Oops. I forgot about that.


Detailed vein-y dog dick. Wait...That's Blotch.

RED VEIN-Y DOG DICK.
There we go, that's Naylor.


----------



## Smelge (Apr 30, 2010)

Satoshi said:


> Oops. I forgot about that.
> 
> 
> Detailed vein-y dog dick. Wait...That's Blotch.
> ...



No it isn't.

This is the kind of knowledge I wish I didn't have, but Naylor useus human dicks. He started with animal dicks, but he swapped to human ones.

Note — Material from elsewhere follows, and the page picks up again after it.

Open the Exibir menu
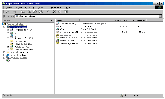This screenshot has width=165, height=99. click(x=27, y=7)
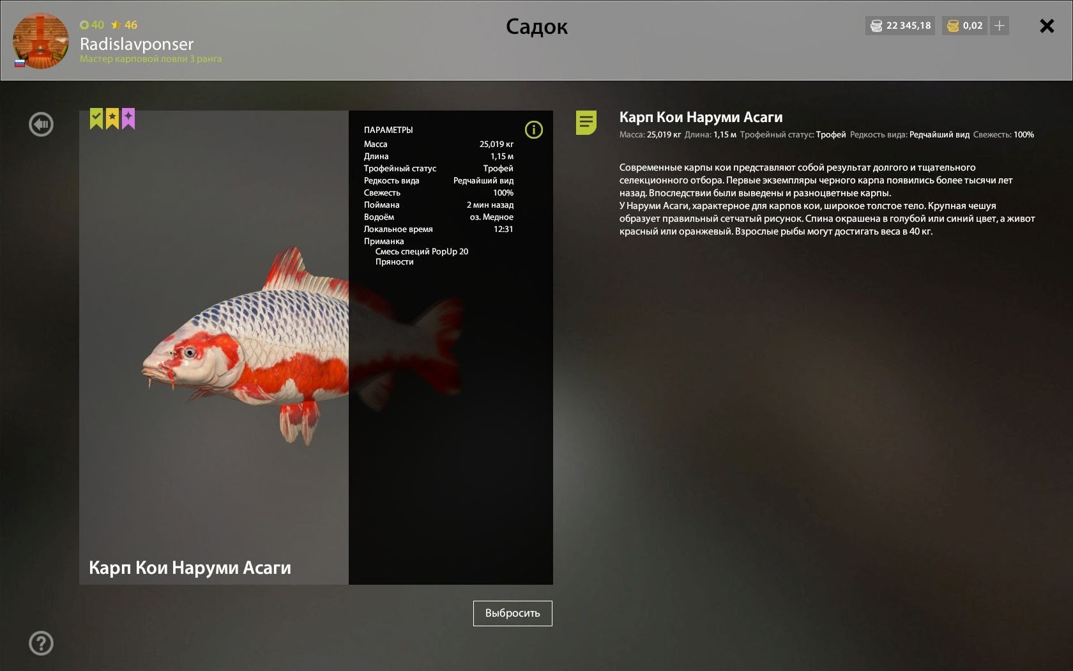Close the Садок window
This screenshot has height=671, width=1073.
pyautogui.click(x=1047, y=26)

It's all rather terrifying.


----------



## Satoshi (Apr 30, 2010)

He still draws dog dick.
Haven't you seen his latest rape of the Little Red Ridding Hood story?


Dog dicks for days.

Human on dog. Herp.


----------



## Smelge (Apr 30, 2010)

Actually, no I haven't.

For this I am thankful.


----------



## Ieatcrackersandjumpcliffs (May 9, 2010)

Um... practice.


----------



## Melazzee (May 9, 2010)

Oh my god, I actually sat down for 2 months straight (with college in between of course ) just working from tutorials and references because I wasn't happy with the way I drew. When I lacked inspiration, I looked at my fave artists work, which spurred me on to do more.


----------



## JeremyHunter (May 25, 2010)

GOTHCLAWZ said:


> This question is more directed at the comic producing crowd. What is the best way to learn how to sketch as a beginner? Also, what is the best way of learning how to turn the sketches into pieces of art on the computer?
> 
> What I was thinking of was maybe something like a particular book or if it would be worth paying for an art tutor. This is what my sketching is like currently (I sketched a picture from the screen & changed it slightly, I have done sketches without use of a computer but they're not as good).
> 
> ...



Practice alot.


----------